◆ **Data in this exercise**
══════════

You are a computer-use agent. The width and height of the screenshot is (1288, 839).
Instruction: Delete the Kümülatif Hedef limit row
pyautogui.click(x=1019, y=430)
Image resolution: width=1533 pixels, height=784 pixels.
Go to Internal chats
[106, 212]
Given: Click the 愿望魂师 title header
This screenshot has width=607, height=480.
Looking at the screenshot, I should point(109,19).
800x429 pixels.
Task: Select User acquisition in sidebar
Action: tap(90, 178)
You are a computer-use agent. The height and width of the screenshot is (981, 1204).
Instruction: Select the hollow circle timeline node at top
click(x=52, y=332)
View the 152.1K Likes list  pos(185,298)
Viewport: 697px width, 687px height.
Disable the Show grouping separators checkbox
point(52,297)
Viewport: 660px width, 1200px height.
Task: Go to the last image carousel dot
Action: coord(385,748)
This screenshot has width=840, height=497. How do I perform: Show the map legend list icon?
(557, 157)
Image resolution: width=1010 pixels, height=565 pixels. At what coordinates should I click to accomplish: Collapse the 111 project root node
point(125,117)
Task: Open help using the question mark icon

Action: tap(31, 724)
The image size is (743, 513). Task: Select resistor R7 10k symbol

══════════

◆ **What is needed**
All of the records must be retyped exactly as they are.

◆ **Response below**
You are a computer-use agent. The width and height of the screenshot is (1288, 839).
Instruction: Delete the Kümülatif Hedef limit row
pyautogui.click(x=1019, y=430)
Image resolution: width=1533 pixels, height=784 pixels.
Go to Internal chats
[106, 212]
Given: Click the 愿望魂师 title header
This screenshot has width=607, height=480.
Looking at the screenshot, I should point(109,19).
800x429 pixels.
Task: Select User acquisition in sidebar
Action: tap(90, 178)
You are a computer-use agent. The height and width of the screenshot is (981, 1204).
Instruction: Select the hollow circle timeline node at top
click(x=52, y=332)
View the 152.1K Likes list  pos(185,298)
Viewport: 697px width, 687px height.
Disable the Show grouping separators checkbox
point(52,297)
Viewport: 660px width, 1200px height.
Task: Go to the last image carousel dot
Action: coord(385,748)
This screenshot has width=840, height=497. How do I perform: Show the map legend list icon?
(557, 157)
Image resolution: width=1010 pixels, height=565 pixels. At what coordinates should I click to accomplish: Collapse the 111 project root node
point(125,117)
Task: Open help using the question mark icon

Action: tap(31, 724)
The image size is (743, 513). Task: Select resistor R7 10k symbol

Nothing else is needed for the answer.